The History of Love is about loneliness. An old man called Leo Gursky lives alone and spends his days deliberately creating chaos in shops and cafes so someone, anyone will remember him if he dies. Fourteen-year-old Alma Singer is desperately trying to cure the loneliness of her mother, who has lived in a fantasy world ever since her father died. Alongside these two main characters resides a cast of secondary characters; Alma's brother Bird, who thinks he is the Jewish Messiah, Leo's childhood sweetheart, Alma's friend Misha. All are tied together in very clever ways by a manuscript Leo wrote before the Holocaust called The History Of Love.
I so wanted to love this book. When I mentioned that I had owned it for ages but not yet read it, lots of bloggers told me to read it as they had loved it themselves. And I did like it, I just didn't love it.
There was lots to like. Krauss experiments a lot with writing structure and different narrative devices (especially the use of short sentences to convey emotion) and in general, it works. Her writing feels fresh and exciting and she manages to make each of her characters distinct, despite writing from multiple perspectives. The characters themselves are original and a bit quirky, different from anything I have read before. Some of the writing is just beautiful;
"Once upon a time there was a boy who loved a girl, and her laughter was a question he wanted to spend his whole life answering. When they were ten he asked her to marry him. Their love was a secret they told no one. He promised he would never love another girl as long as he lived. What if I die? she asked. Even then, he said."

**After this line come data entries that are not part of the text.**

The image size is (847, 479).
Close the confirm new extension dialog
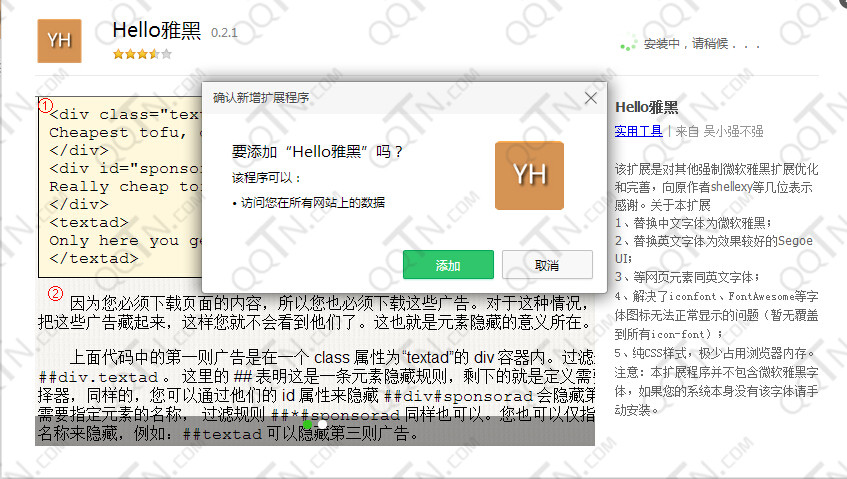click(590, 98)
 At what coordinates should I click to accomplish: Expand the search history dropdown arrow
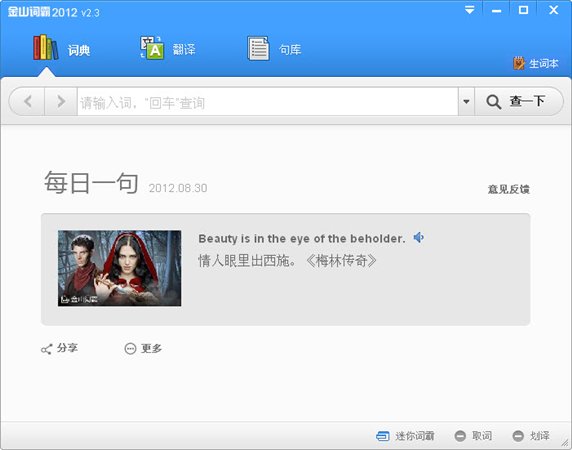point(466,101)

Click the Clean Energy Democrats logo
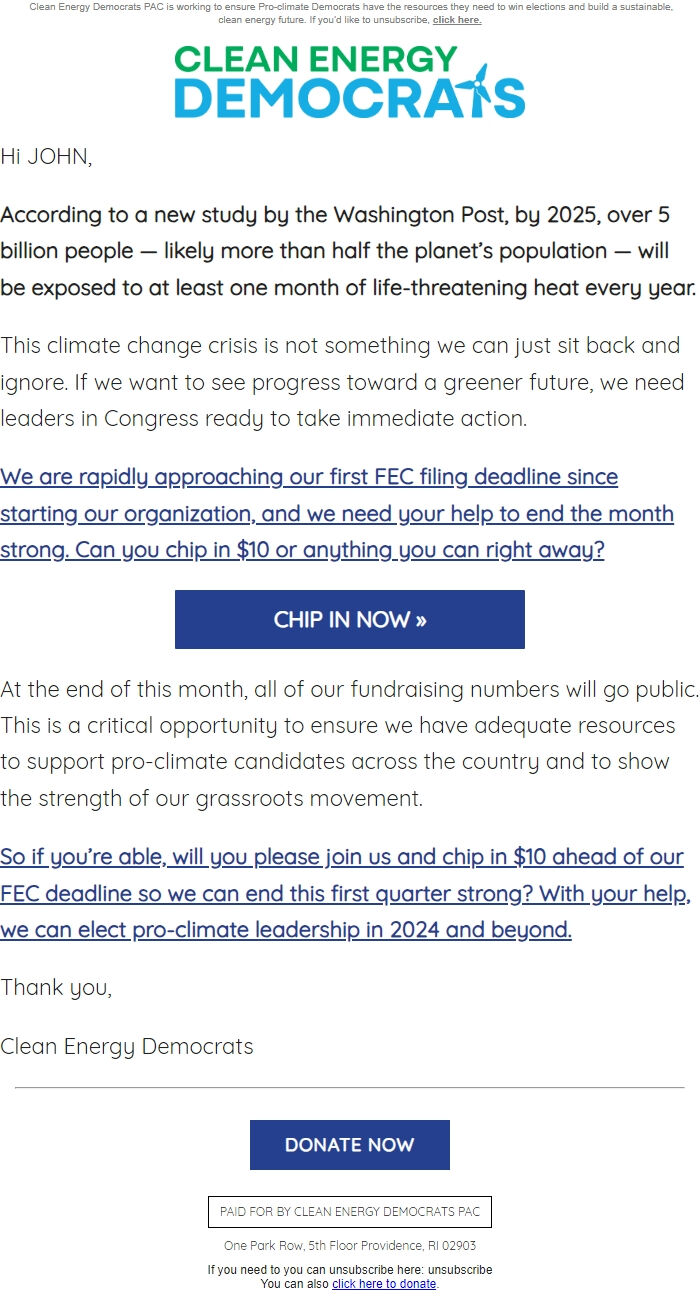[348, 82]
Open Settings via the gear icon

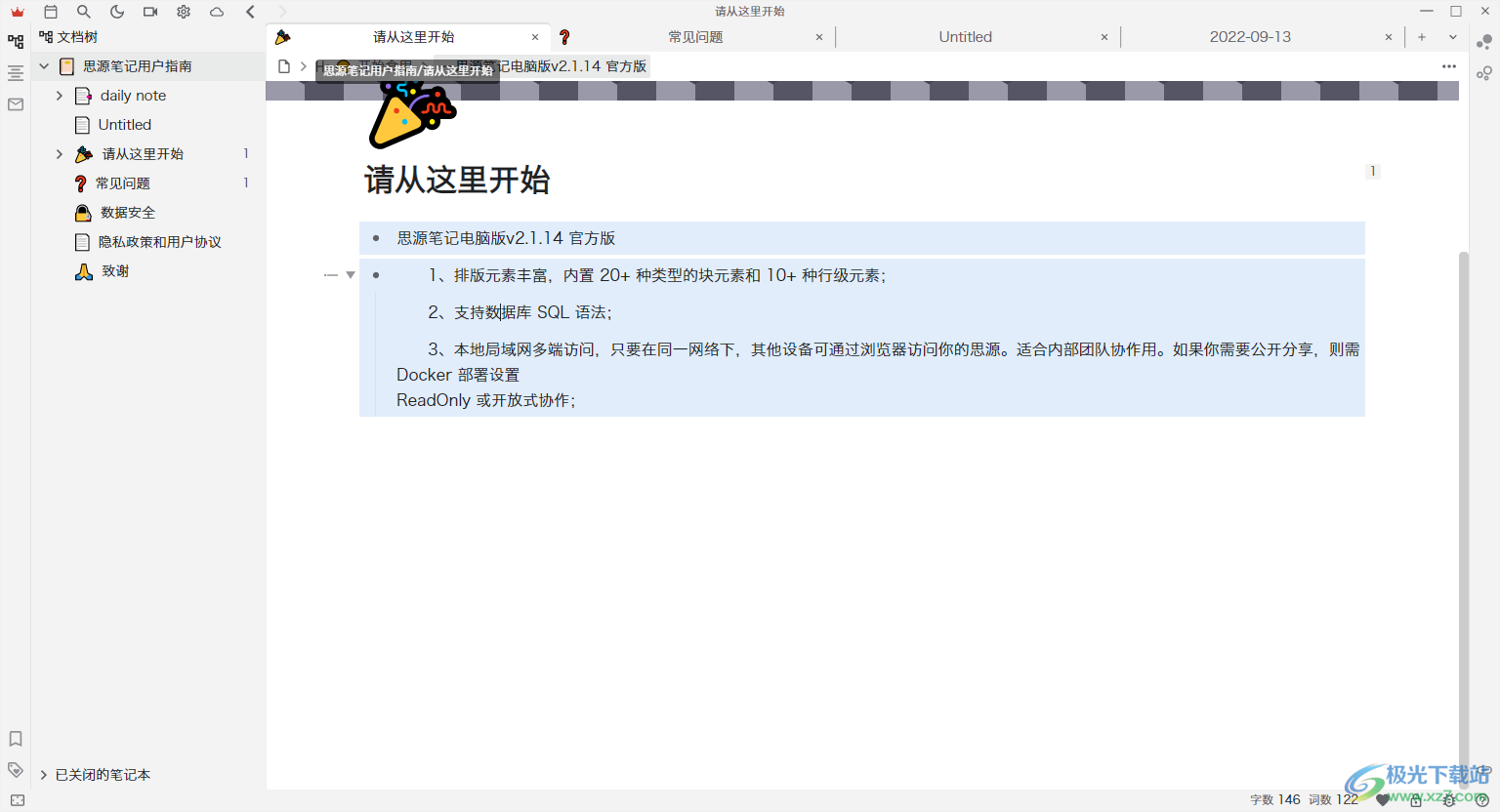184,11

But despite all of this, I just didn't love The History of Love. I thought it was interesting and clever and well written but I didn't connect to any of the characters apart from Leo. Leo was the only one I felt for and rooted for and because of this, some of the other sections dragged. I know that I was supposed to be guessing and working out the connections between the characters as I progressed through the book, but I didn't want to as I didn't connect enough with the book. Some of the characters and styles were so quirky that it felt as though Krauss were being deliberately 'different' and 'literary' and that's always a turn off for me.
But don't take just my opinion on this. Plenty of other people have read and loved this book a lot more than I did.